(Beginning of Input data)

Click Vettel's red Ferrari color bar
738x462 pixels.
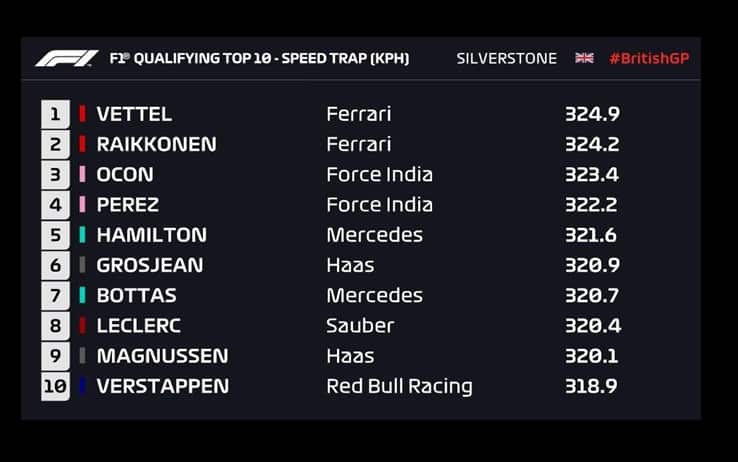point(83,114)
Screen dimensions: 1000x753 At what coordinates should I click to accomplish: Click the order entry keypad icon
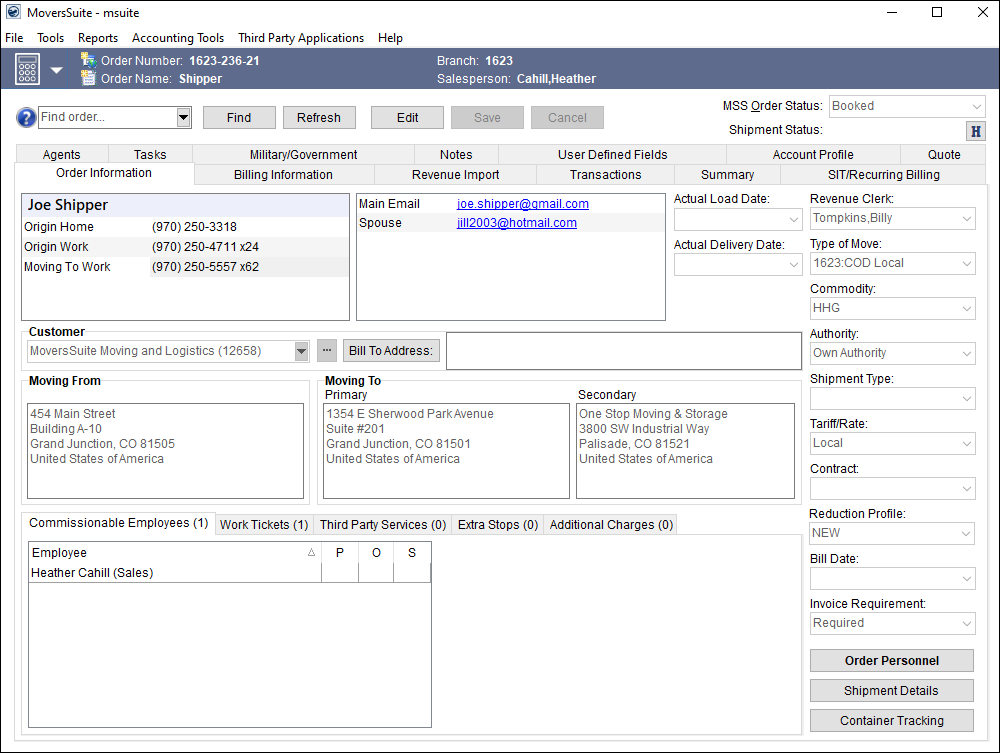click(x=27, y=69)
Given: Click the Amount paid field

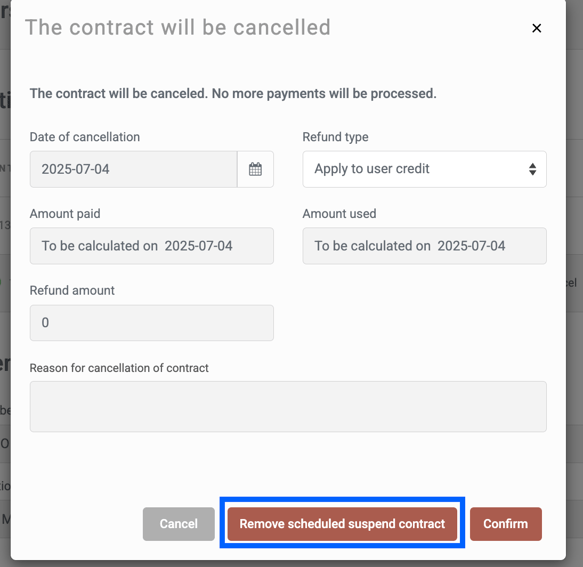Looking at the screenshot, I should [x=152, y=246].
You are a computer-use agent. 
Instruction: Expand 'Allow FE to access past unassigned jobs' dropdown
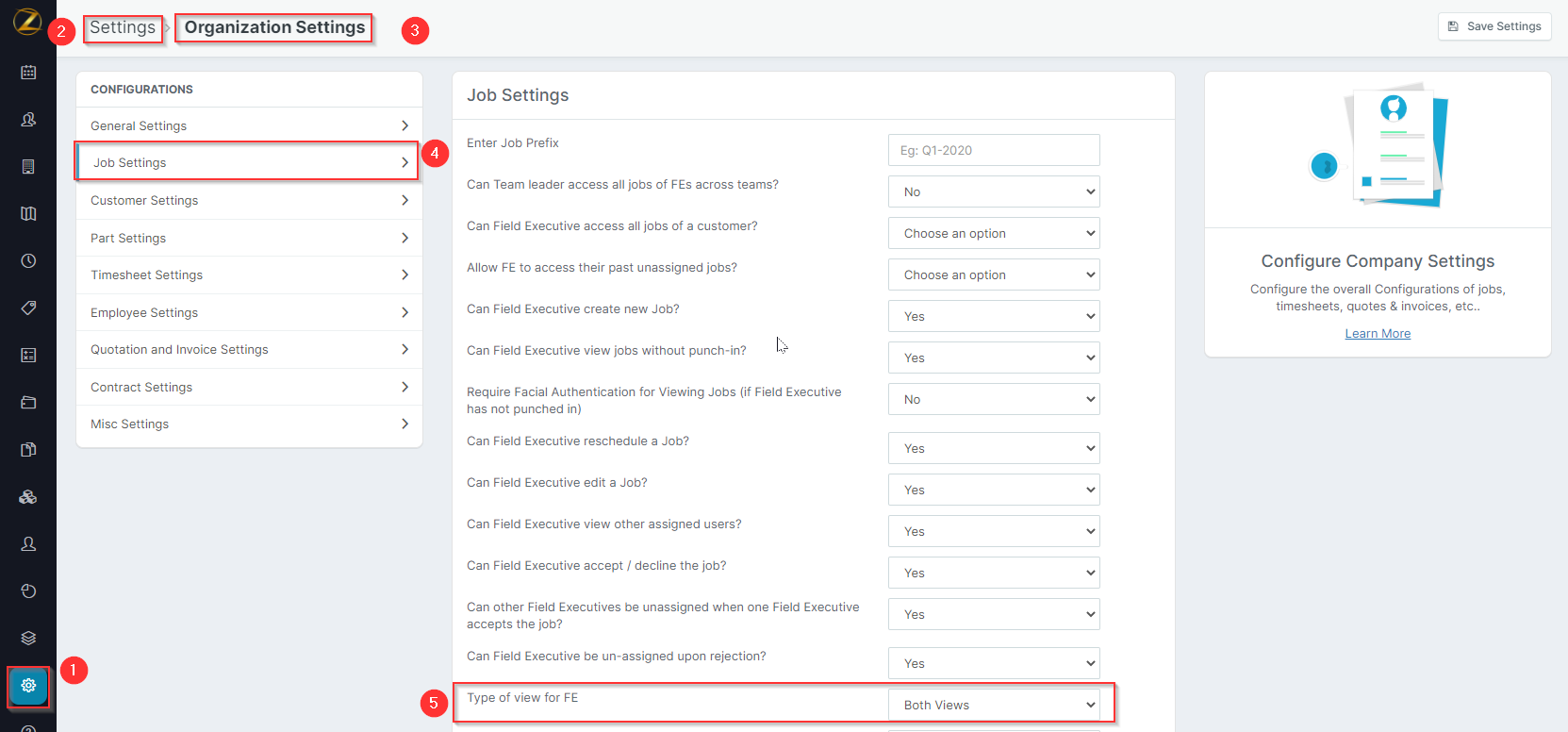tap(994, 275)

(End of Input data)
(Beginning of Input data)

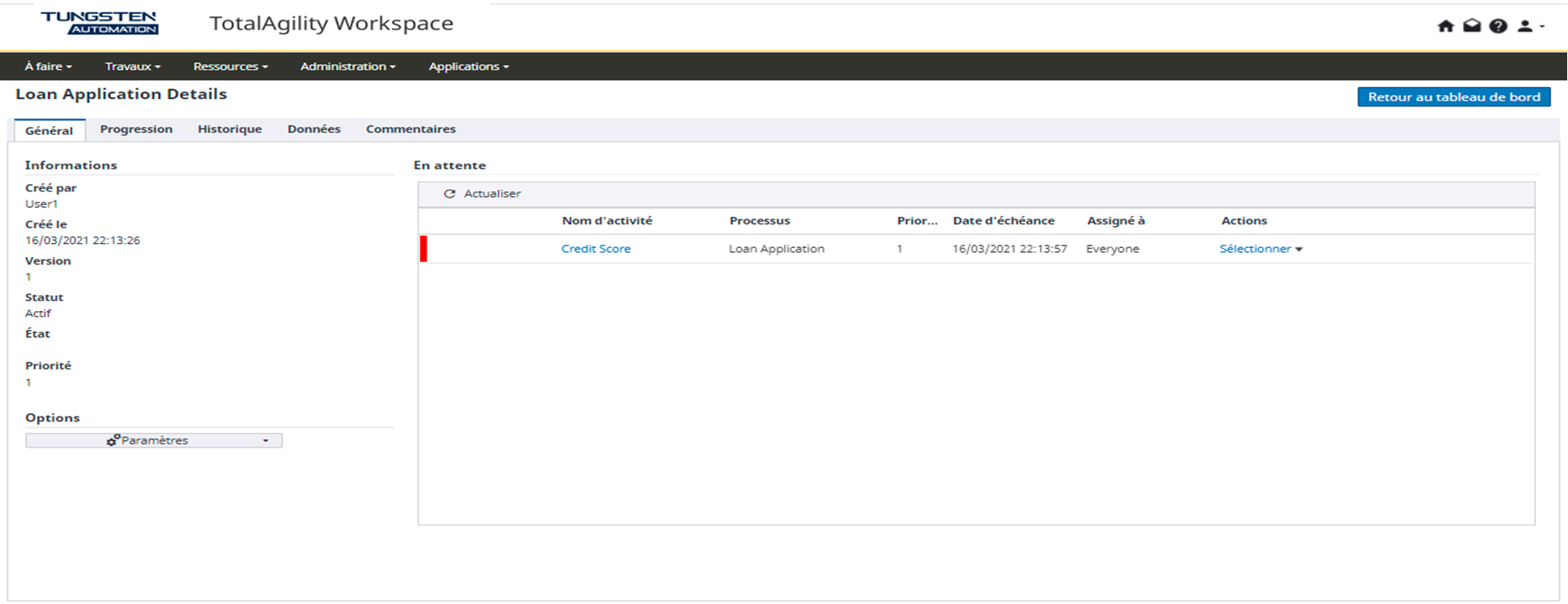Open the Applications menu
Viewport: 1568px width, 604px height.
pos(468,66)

(End of Input data)
(Beginning of Input data)

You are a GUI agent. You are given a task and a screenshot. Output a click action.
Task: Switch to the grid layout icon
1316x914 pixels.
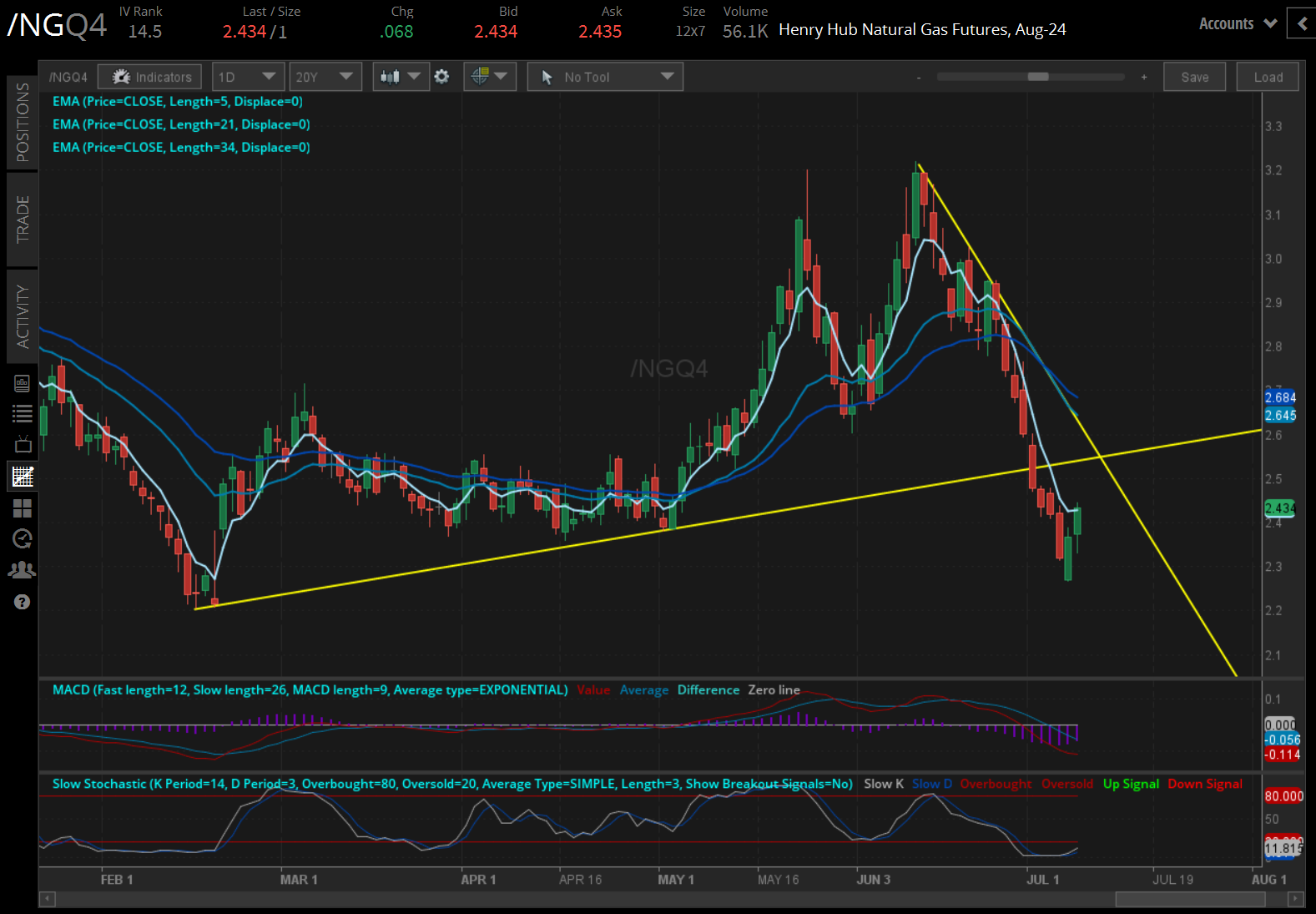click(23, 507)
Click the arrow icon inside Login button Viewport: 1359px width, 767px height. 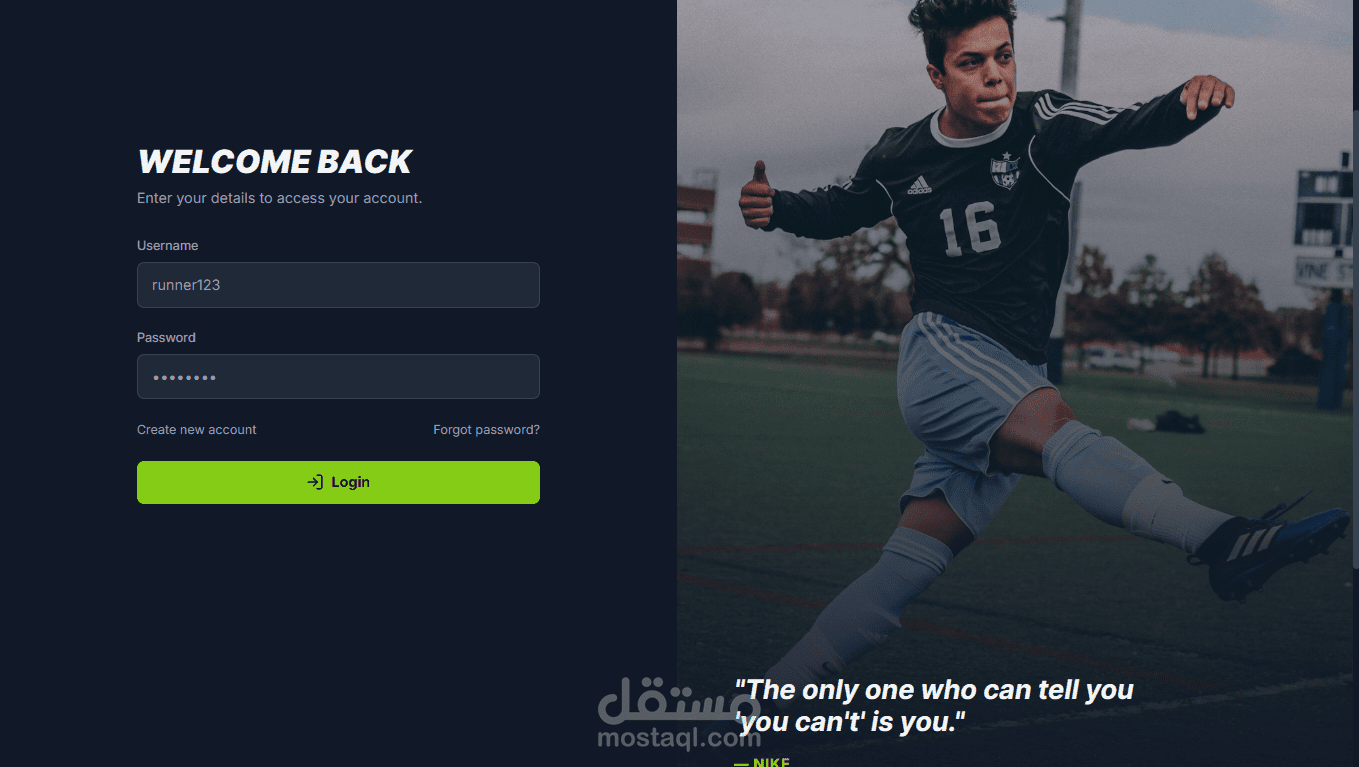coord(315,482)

(End of Input data)

Extract, from the material above, each line holding the word "agent".

You are a computer-use agent. 
You are a GUI agent. You are given a task and a screenshot. Output a click action.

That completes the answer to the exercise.